3つの緩和政策では日本経済は救えない (3)
より注意すべき点は、日本の3つの緩和政策で最も重要な部分は、財政赤字を補填するための通貨の発行にあるということだ。これは表面的には長期的なインフレ観測を推し進める強力な手だてだが、実際には日本の債務リスクの導火線となる可能性があり、債務リスクが爆発すれば、日本国債は投げ売りされ、金利が上昇して下がらなくなる恐れがある。

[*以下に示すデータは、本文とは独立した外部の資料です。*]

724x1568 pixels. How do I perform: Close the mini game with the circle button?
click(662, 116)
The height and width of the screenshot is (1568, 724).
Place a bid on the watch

第三に、3つの緩和政策では輸出効果によって経済成長を効果的に喚起することが難しい。日本は外向型の経済体であり、経済成長は長らく国際貿易に依存してきた。伝達ルートを分析すると、まず3つの緩和政策が大幅な円安を長期にわたって推し進めることは難しいといえる。短期的には外国為替市場で円売りの勢いが強まるが、米国、ユーロ圏、新興市場国が相次いで通貨緩和政策をうち出する中で、日本の緩和政策が優位を保てるかどうかはわからない。また国際市場で金利差が縮小することを背景として、国際的な裁定取引(アービトラージ)の反対売買は長期的な円安にとってマイナスとなる。次に、円安の輸出活性化の効果は市場の期待を下回るとみられる。その原因は、85年のプラザ合意以来の長期的な円高が日本の輸出のエンジンを損なってきたことにある。13年のグローバル経済は低速運転となり、外部需要の伸びは力不足に陥るとみられる。日本の輸出商品の競争力そのものも下降線をたどっている。12年11月末現在、日本の輸出額は6カ月連続で前年同期比マイナスとなり、貿易収支は14カ月連続で赤字になった。
第四に、3つの緩和政策では信頼感を高めることにより経済成長を効果的に喚起することが難しい。安倍首相は3つの緩和政策を強く主張しているが、本質的には3つの緩和政策という政策ツールと政策目標との間には深いレベルの矛盾点が存在しており、3つの政策を同時進行させて急激に緩和を進めるというのは現実性に乏しい。一方では、通貨政策の緩和と為替政策の緩和が同時に大きな力を発揮すれば、円は短期的に国内でも海外でも値下がりする二重の圧力にさらされることになり、国債の発行が困難になり、財政政策の緩和を推進しようとしても制約を受けることになる。また一方では、通貨政策の緩和と財政政策の緩和が同時に大きな力を発揮したなら、赤字融資の傾向と日銀の独立性の喪失により外国為替市場で一大パニックが引き起こされ、ひいては円に極めて大きな流動性のリスクがもたらされる可能性がある。このほか政策そのものにも矛盾があり、日本の政治構造の動きが鈍いために政策への取り組みが期待を下回り、市場の信頼感がそがれる可能性がある。